A broad vary of pursuits
Su’s openness and appreciation for brand spanking new experiences led her to review mechanical engineering with a focus in bioengineering and world growth. Although she got here to MIT with an curiosity in molecular biology, being surrounded by the maker tradition pushed her towards engineering.
“I by no means bought down on my palms and knees and constructed a curler coaster,” says Su, referring to the East Campus dormitory’s custom of setting up a curler coaster (or an in any other case giant construction) in its courtyard throughout Residential Exploration Week. “However I believe it extra subtly influenced me,” she says, including that she was additionally impressed by pals who labored on private tasks in makerspaces, that are retailers designed and staffed particularly to assist college students to just do that.
Like that theater in China, MIT’s vibrant maker tradition has been uniquely inspiring for Su. “I see all these items being created throughout me, and that influenced me to be a extra inventive particular person,” she says.
Nonetheless, she hasn’t deserted her curiosity in biology and medical analysis. She finds time to pursue her curiosity in biology by way of interdisciplinary UROP tasks “the place [she] can use mechanical engineering for a biology or medication utility.”
To date, she’s labored on tasks involving microfluidic programs for sepsis detection, surgical devices for neuroengineering, patient-specific coronary heart fashions for testing out cardiac therapeutics, and strategies for diagnosing lung most cancers.
Her curiosity in these applied sciences goes past the most recent improvements; Su additionally strives to make an influence on the worldwide scale. After getting back from her hole yr, she began taking lessons in MIT’s D-Lab that concentrate on engineering options to world poverty challenges. Already, she has helped design a water desalination system with companions in southern Madagascar, and an assistive stair-climbing gadget for households in Latin America.
Su says it’s this type of work that she needs to proceed after graduating: “I wish to not solely work straight with communities to create options to their issues, but in addition empower them to take possession of those merchandise and the method.”
Searching for new views
When requested what she’s trying ahead to in her senior yr, Su says she is worked up for the Wuming Theater Membership’s fall manufacturing of “I like XXX,” an experimental play written by Meng Jinghui. She first discovered in regards to the play in China on Stage, a category she took throughout her junior yr after returning to MIT. It explores the society that emerged in Twentieth-century China after the Cultural Revolution by way of its characters’ private accounts, with most of their traces beginning with “I like…”
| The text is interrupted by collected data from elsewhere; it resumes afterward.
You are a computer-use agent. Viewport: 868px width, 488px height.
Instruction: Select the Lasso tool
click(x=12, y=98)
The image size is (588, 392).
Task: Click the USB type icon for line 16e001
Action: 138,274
“I actually like theater that tackles social points, notably in China the place individuals might not have as a lot energy to talk out,” says Su. Because the technical director of the manufacturing, she will probably be in command of “costumes, set design, props, all of that. From a design standpoint, this will probably be a very attention-grabbing manufacturing.”
Together with her broad vary of pursuits and concentrate on social change in each engineering and the humanities, Su is poised to be a considerate world citizen. Although she’s nonetheless uncertain on what precisely the longer term holds, Su is aware of needs to journey quite a bit in her profession — “not essentially within the vacationing sense. I actually take pleasure in assembly new individuals and getting uncovered to totally different cultures or individuals of various backgrounds.
“I would like my perspective to be continuously modified, renewed, and challenged. And I really feel that touring and assembly individuals with totally different backgrounds, totally different tales — that’s a really efficient manner for us to place our personal backgrounds and biases into views and see what others worth.”